🧩 Chapter 8, Part 3: Tiled Matrix Multiply — The King of GPU Algorithms
💡 Story: Your naive soldiers went to the warehouse (global memory) 1 BILLION times for a 1000×1000 matmul — exhausting! Now the smart General orders: instead of fetching individual items, bring a whole 16×16 crate (tile) to the forward base (shared memory). Compute everything using that tile. Then swap crates. 16x fewer warehouse trips, 16x faster!
#define TILE_SIZE 16
__global__ void tiledMatMul(float* A, float* B, float* C, int M, int K, int N) {
__shared__ float A_tile[TILE_SIZE][TILE_SIZE];
__shared__ float B_tile[TILE_SIZE][TILE_SIZE];
int row = blockIdx.y * TILE_SIZE + threadIdx.y;
int col = blockIdx.x * TILE_SIZE + threadIdx.x;
float sum = 0.0f;
// Loop over tiles — each iteration processes one TILE_SIZE slice of K
for (int t = 0; t < (K + TILE_SIZE - 1) / TILE_SIZE; t++) {
// Step 1: LOAD — cooperatively load tile into shared memory
int aCol = t * TILE_SIZE + threadIdx.x; // Column in A to load
int bRow = t * TILE_SIZE + threadIdx.y; // Row in B to load
A_tile[threadIdx.y][threadIdx.x] = (row < M && aCol < K) ? A[row * K + aCol] : 0.f;
B_tile[threadIdx.y][threadIdx.x] = (bRow < K && col < N) ? B[bRow * N + col] : 0.f;
__syncthreads(); // Wait for ALL threads to finish loading!

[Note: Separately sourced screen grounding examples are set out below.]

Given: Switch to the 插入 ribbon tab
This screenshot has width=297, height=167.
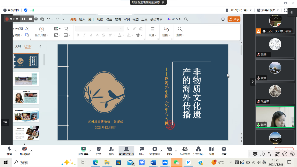Looking at the screenshot, I should coord(82,19).

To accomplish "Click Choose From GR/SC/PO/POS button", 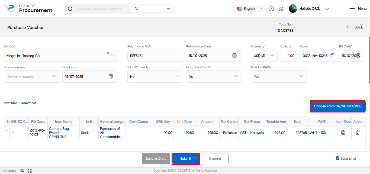I will pos(337,106).
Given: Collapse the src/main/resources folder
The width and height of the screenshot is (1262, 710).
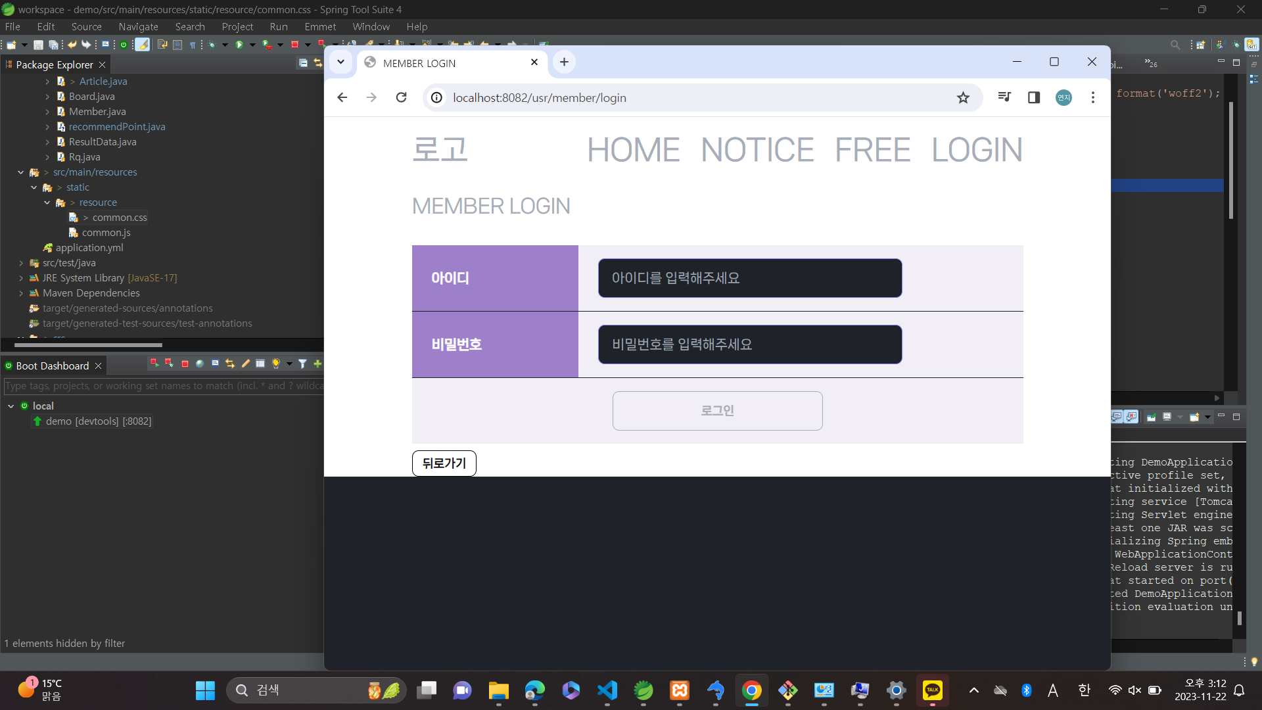Looking at the screenshot, I should (x=21, y=172).
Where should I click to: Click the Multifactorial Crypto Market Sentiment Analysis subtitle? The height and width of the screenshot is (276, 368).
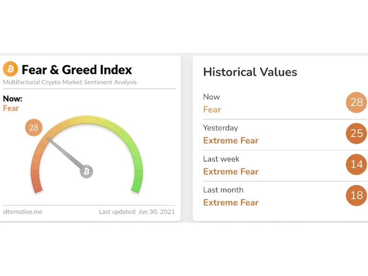tap(69, 82)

// Step 2: COMPUTE — dot product using shared memory tiles
for (int k = 0; k < TILE_SIZE; k++)
sum += A_tile[threadIdx.y][k] * B_tile[k][threadIdx.x];
__syncthreads(); // Wait before loading next tile (prevent overwrite!)
}
if (row < M && col < N) C[row * N + col] = sum;
}
Why two __syncthreads() calls?
1️⃣ After LOAD — Ensures all threads finished loading their tile element before ANY thread starts computing
2️⃣ After COMPUTE — Ensures all threads finished computing before the NEXT iteration overwrites the tiles
⚠️ Without sync 1 — Thread (0,0) might compute before thread (15,15) finishes loading → wrong tile values
⚠️ Without sync 2 — Fast threads load the next tile while slow threads still compute from the previous tile!
🚀 Speedup — TILE_SIZE × fewer global memory reads. TILE=16 → 16x less bandwidth needed
📋 Instructions
Simulate tiled matrix multiply for a 4×4 × 4×4 multiplication with TILE_SIZE=2, showing the tile phases:
```
=== Tiled MatMul Simulation ===
Matrix size: 4x4, Tile size: 2
Number of tile phases: 2
Phase 1 (t=0): Load columns 0-1
A_tile = [[1,2],[5,6]] B_tile = [[1,2],[5,6]]
Partial sums computed for C[0][0..3] and C[1][0..3]
Phase 2 (t=1): Load columns 2-3
A_tile = [[3,4],[7,8]] B_tile = [[9,10],[13,14]]
Add to partial sums
Final C[0][0] = 1*1+2*5 + 3*9+4*13 = 11 + 79 = 90
Global reads (naive): 32 per element, 512 total
Global reads (tiled): 4 per element, 64 total
Memory savings: 8.00x
```
With TILE=2 and N=4, you get 2x savings (4 vs 8 global reads per element). With TILE=16 on a 1024×1024 matrix, you'd get 16x savings. The larger the tile, the better — limited only by shared memory size. cuBLAS uses TILE=32+ for highest performance.